- Directions -
For every record that follows, transcribe the text exactly and leave any image out.

- Source material -
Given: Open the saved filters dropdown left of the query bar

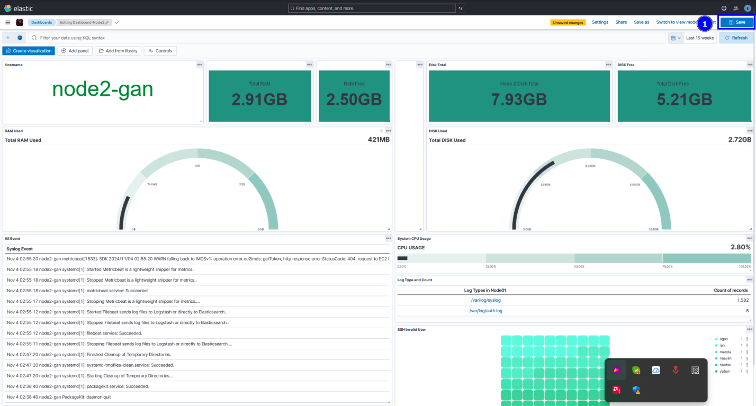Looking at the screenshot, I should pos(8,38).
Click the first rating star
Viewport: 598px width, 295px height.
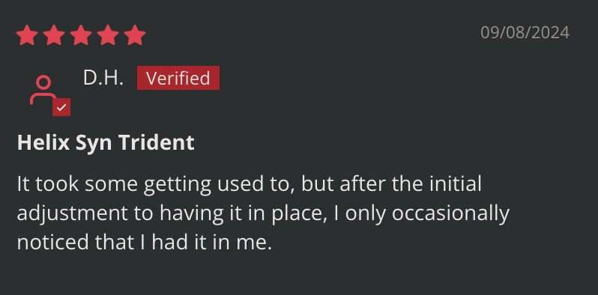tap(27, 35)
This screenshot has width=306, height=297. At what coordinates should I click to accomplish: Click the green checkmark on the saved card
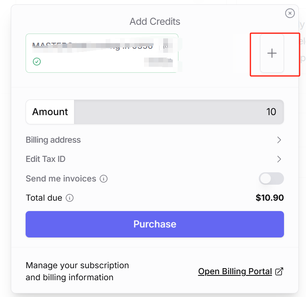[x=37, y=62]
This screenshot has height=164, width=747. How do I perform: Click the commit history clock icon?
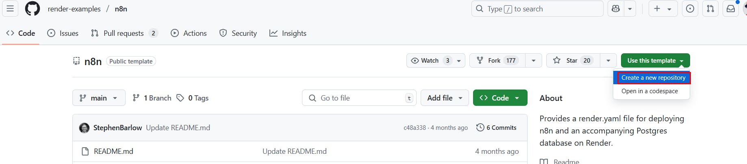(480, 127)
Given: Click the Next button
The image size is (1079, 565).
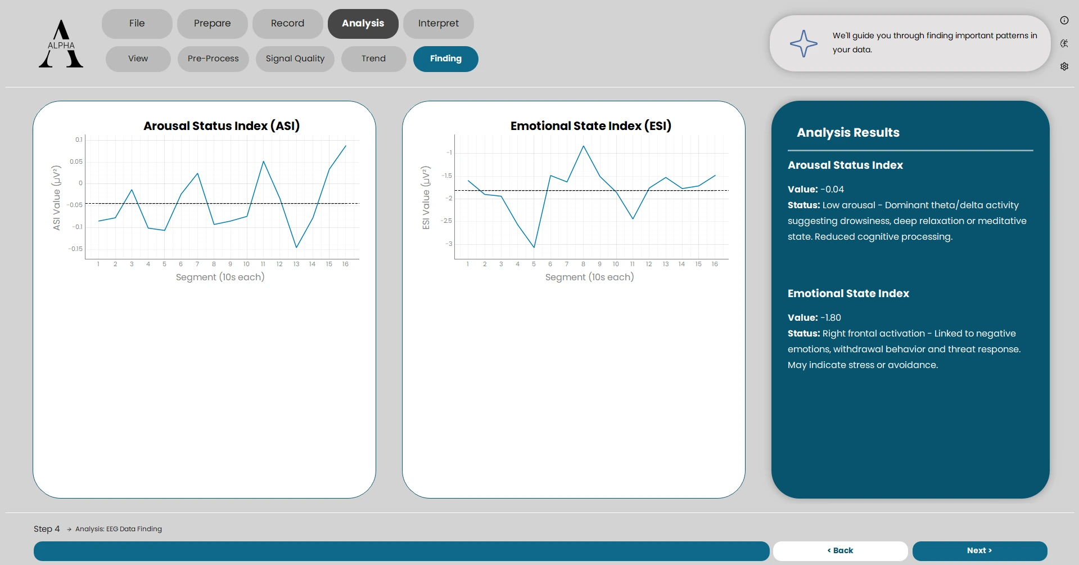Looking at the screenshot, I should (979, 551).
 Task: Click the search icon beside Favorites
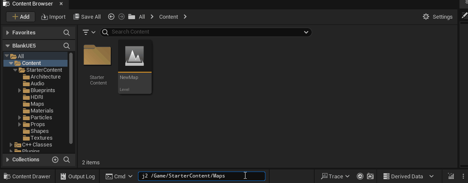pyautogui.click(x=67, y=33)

- Finished exercise -
Given: Open the saved filters dropdown left of the query bar

Looking at the screenshot, I should pos(8,38).
Click the first rating star
Viewport: 598px width, 295px height.
tap(27, 35)
This screenshot has width=306, height=297. At what coordinates should I click to accomplish: Click the green checkmark on the saved card
[x=37, y=62]
This screenshot has height=164, width=747. How do I perform: Click the commit history clock icon?
(480, 127)
Given: Click the Next button
The image size is (1079, 565).
Looking at the screenshot, I should (979, 551).
 Task: Click the search icon beside Favorites
pyautogui.click(x=67, y=33)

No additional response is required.